Please quote exactly the lines below from the line containing "Task: Click the Sent to label" to the line containing "Click the orange", both lines included, and nothing else.
Segment Start: Data in this exercise
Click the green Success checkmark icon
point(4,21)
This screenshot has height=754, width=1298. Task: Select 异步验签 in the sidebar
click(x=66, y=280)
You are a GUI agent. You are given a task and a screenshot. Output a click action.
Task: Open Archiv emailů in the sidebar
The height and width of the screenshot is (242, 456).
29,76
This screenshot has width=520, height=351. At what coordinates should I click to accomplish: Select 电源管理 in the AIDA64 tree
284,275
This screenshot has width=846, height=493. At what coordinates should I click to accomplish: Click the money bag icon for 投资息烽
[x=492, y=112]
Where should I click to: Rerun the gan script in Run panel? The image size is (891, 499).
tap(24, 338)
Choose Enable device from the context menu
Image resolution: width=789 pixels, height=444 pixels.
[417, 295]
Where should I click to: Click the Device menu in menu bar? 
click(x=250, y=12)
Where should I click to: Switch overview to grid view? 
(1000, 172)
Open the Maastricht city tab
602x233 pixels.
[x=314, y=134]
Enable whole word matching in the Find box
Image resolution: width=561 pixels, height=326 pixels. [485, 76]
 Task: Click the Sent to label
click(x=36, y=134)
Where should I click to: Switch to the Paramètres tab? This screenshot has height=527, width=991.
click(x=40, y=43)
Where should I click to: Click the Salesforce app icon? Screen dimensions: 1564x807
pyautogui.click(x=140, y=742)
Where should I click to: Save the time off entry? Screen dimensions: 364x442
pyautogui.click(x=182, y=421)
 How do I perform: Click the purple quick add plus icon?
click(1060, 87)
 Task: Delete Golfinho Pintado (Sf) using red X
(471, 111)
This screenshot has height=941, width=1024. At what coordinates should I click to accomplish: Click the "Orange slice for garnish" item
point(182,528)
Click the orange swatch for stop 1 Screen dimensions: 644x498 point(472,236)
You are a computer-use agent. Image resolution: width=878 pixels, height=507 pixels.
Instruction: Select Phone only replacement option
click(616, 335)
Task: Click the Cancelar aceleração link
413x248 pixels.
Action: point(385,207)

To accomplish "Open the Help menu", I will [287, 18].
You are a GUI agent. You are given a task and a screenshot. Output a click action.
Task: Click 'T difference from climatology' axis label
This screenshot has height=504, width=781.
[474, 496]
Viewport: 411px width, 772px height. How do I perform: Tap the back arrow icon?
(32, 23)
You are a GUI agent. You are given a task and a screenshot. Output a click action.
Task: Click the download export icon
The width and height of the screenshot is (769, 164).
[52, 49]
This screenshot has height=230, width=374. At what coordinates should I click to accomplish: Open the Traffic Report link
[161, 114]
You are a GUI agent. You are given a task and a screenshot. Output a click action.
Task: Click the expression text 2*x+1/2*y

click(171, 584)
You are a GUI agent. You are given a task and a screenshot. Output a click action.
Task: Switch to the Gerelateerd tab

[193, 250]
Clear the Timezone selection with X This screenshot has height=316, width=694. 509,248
Segment End: Data in this exercise
Solution below =>
 Task: Click the Sent to label
click(x=36, y=134)
Where should I click to: Switch to the Paramètres tab? This screenshot has height=527, width=991.
click(x=40, y=43)
Where should I click to: Click the Salesforce app icon? Screen dimensions: 1564x807
pyautogui.click(x=140, y=742)
Where should I click to: Save the time off entry? Screen dimensions: 364x442
pyautogui.click(x=182, y=421)
 How do I perform: Click the purple quick add plus icon?
click(1060, 87)
 Task: Delete Golfinho Pintado (Sf) using red X
(471, 111)
This screenshot has height=941, width=1024. At what coordinates should I click to accomplish: Click the "Orange slice for garnish" item
point(182,528)
Click the orange swatch for stop 1 Screen dimensions: 644x498 point(472,236)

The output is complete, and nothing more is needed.